Chuck, welcome to the TAM forum. I agree with the other respondents, all of whom are advising you to leave your W as soon as possible. Your marriage is extremely toxic and your continued presence there places you in great danger. The behaviors you describe -- strong verbal abuse, temper tantrums, always being "The Victim," lack of impulse control, and irrational accusations -- are some of the classic traits of NPD (Narcissistic Personality Disorder) and BPD (Borderline Personality Disorder). Has your counselor mentioned NPD or BPD to you? Is your counselor a psychologist?
i've search the forums for a situation like mine, but haven't really found anything.
At BPDfamily.com, you will find the stories of thousands of people who lived for years in situations like yours. This problem of toxic marriages is so widespread that that forum is growing by about 20 new members every day.
We have been married for 27 months.... we have been in our new home for about 21 or 22 months. since then... she is very combative in the arguments and its impossible to talk to her.
That means your W's rage started about six months into your marriage. If she has strong traits of NPD or BPD, consider yourself very lucky -- because such traits typically disappear only during the courtship period and start within a month or two after the wedding, if not sooner.
I have very aggressive tone in my voice. i've cut down the cursing, but i still have a bad mouth.... She says I'm immature.
Well, she is right about that one. Your behavior is immature. Specifically, your aggressive cussing is the behavior one would expect from a teenager, not a mature adult.
Yet, if your W actually does have strong NPD or BPD traits, her behavior is far more immature than yours. People exhibiting such strong traits (i.e., "NPDers" and "BPDers") typically have the emotional development of a four year old. This means it is very immature of you to be yelling and cussing at a woman having the emotional development of a young child. It also means you have a parent/child relationship with her, not a husband/wife relationship.
The reason i get so mad is because when i try to discuss an issue with her, everything is my fault.
That is exactly how she should be behaving if she is an NPDer or BPDer, neither of which is able to see her true self. They both therefore seek constant validation for a false self image, which is being "perfect" for the NPDer and being "The Victim" for the BPDer. The result is that these folks will always blame every misfortune and mistake on their abused spouses.
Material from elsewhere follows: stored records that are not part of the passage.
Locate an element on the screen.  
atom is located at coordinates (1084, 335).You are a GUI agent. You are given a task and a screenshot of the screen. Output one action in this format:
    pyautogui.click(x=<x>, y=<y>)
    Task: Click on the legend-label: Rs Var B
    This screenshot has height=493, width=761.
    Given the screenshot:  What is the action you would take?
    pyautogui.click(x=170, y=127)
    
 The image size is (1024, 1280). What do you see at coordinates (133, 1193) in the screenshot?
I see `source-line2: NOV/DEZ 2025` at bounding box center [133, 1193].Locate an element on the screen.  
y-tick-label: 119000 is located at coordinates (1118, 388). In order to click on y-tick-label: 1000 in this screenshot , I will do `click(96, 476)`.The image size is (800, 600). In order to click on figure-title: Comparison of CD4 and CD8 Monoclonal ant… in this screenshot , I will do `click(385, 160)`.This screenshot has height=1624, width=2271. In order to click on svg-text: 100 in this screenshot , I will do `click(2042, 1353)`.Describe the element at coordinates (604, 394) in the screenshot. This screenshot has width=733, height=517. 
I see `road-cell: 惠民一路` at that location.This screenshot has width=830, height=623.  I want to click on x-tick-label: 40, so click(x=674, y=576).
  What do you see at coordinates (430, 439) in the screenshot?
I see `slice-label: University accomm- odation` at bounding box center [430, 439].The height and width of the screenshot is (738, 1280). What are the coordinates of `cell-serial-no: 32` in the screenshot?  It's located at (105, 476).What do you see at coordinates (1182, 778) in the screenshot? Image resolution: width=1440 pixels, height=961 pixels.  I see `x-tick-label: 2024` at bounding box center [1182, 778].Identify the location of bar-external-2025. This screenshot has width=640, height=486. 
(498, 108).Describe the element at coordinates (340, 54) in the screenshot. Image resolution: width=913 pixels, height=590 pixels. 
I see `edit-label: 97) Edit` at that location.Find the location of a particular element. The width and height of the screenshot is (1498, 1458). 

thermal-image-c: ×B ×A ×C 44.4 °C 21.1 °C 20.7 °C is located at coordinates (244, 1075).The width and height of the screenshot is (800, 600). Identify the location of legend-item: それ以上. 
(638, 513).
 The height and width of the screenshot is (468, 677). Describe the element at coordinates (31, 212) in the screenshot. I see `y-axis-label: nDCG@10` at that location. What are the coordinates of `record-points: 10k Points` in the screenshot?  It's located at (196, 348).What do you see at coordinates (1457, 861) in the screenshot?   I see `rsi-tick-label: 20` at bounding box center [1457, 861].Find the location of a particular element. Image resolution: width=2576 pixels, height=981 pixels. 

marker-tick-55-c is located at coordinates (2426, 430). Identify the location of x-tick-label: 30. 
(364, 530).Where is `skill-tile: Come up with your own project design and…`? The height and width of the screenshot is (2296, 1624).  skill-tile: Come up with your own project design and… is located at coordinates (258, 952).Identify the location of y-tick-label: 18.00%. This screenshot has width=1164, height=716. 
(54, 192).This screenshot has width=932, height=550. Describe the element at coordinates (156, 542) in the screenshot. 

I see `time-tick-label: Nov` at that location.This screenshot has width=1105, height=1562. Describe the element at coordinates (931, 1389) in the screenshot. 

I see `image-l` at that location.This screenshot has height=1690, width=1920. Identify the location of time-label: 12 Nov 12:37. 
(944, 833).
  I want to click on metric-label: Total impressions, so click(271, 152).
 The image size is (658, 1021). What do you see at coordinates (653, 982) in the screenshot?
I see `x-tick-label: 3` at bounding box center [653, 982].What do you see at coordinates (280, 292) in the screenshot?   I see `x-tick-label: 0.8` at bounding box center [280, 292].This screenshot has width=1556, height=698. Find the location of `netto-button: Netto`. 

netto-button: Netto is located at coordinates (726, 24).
The worst thing is that she always calls the police to try and paint me as some insane monster who needs to go to jail.
As I said, an NPDer and BPDer will blame everything on the spouse. My BPDer exW, for example, did that to me for 15 years. At the end of our marriage, she called the police and had me arrested for "brutalizing" her. Because I was arrested early on a Saturday morning, it was late on Monday afternoon before I could appear before a judge in arraignment. This means I spent three days in jail. This also means that, if you are foolish enough to continue living with this woman, you should at least be smart enough to leave the house on Saturday or Sunday. That way, you can shorten your time in jail.
i am sick of this crap. please advise.
If there were no young children involved, my advice would be to simply walk out and not look back. Yet, because there are children, I believe it is important -- after you leave -- that you find out what it is the kids are having to deal with. I therefore encourage you to see a psychologist (not a MC) for a visit or two -- all by yourself -- to obtain a candid professional opinion on what type of behavior your W is exhibiting. I am suggesting you go "all by yourself" because, if your W really does have strong NPD or BPD traits, it is very unlikely a therapist will tell her -- much less tell her husband -- the name of the disorder (for her own protection).
I also suggest that, while you are waiting for an appointment, you read about NPD and BPD traits to see if they sound very familiar. Although you are not capable of diagnosing your W's issues, you nonetheless are capable of spotting the red flags or warning signs. There is nothing subtle about traits such as temper tantrums, verbal abuse, and impulsiveness.
An easy place to start reading about NPD and BPD traits is Kathy's excellent article on NPD at
Narcissism: Recognizing, Coping With, and Treating It and about BPD at
Borderline Personality Disorder and Relationships. Here on the TAM forum, I describe BPD traits at
http://talkaboutmarriage.com/general-relationship-discussion/33734-my-list-hell.html#post473522. If any of those descriptions ring a bell, there are many members here who will be glad to discuss them with you and point you to good online resources. Take care, Chuck, and stay out of jail.